> [Provided records]:

_ _ _ _

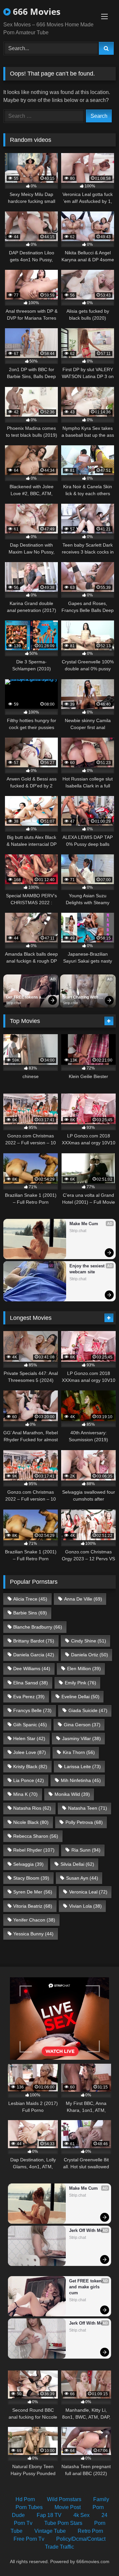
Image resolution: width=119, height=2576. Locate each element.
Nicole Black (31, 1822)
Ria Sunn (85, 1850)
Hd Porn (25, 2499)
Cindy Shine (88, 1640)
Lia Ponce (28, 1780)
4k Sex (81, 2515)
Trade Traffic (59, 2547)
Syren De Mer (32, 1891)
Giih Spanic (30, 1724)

_ _ _ _

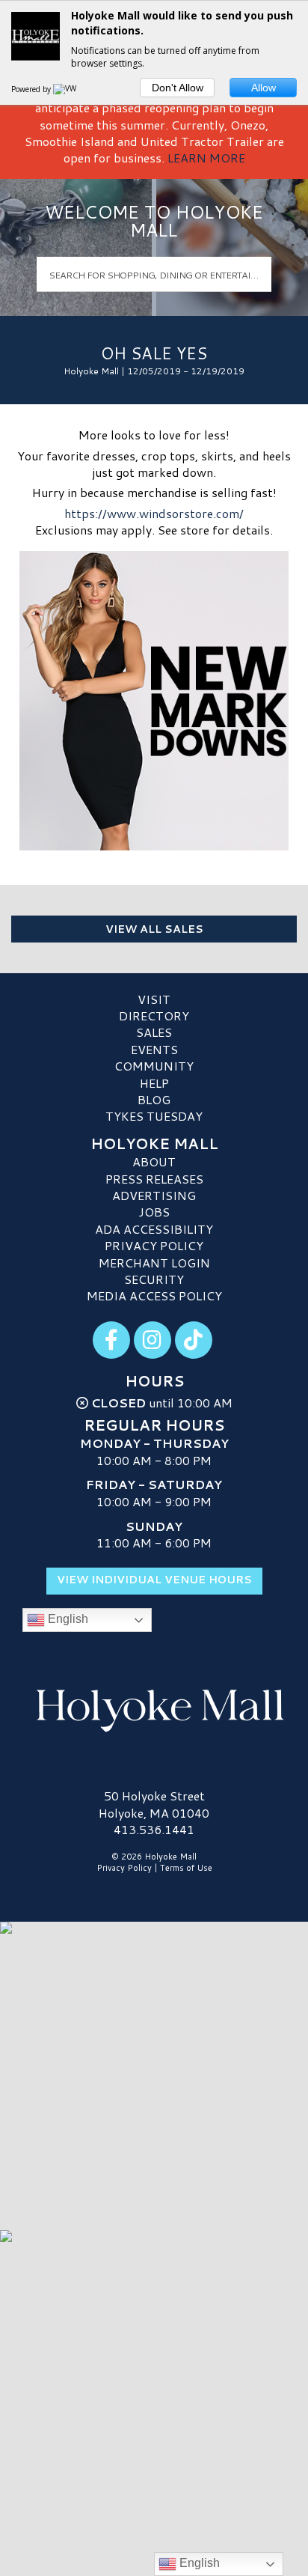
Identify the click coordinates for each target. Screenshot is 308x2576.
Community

_ _ _ _

Reproduce the listing lines above verbatim, from the line containing "Image resolution: width=119, height=2576." down to the line containing "Syren De Mer (32, 1891)", both ends included.

> [Correct output]:
Image resolution: width=119, height=2576. Locate each element.
Nicole Black (31, 1822)
Ria Sunn (85, 1850)
Hd Porn (25, 2499)
Cindy Shine (88, 1640)
Lia Ponce (28, 1780)
4k Sex (81, 2515)
Trade Traffic (59, 2547)
Syren De Mer (32, 1891)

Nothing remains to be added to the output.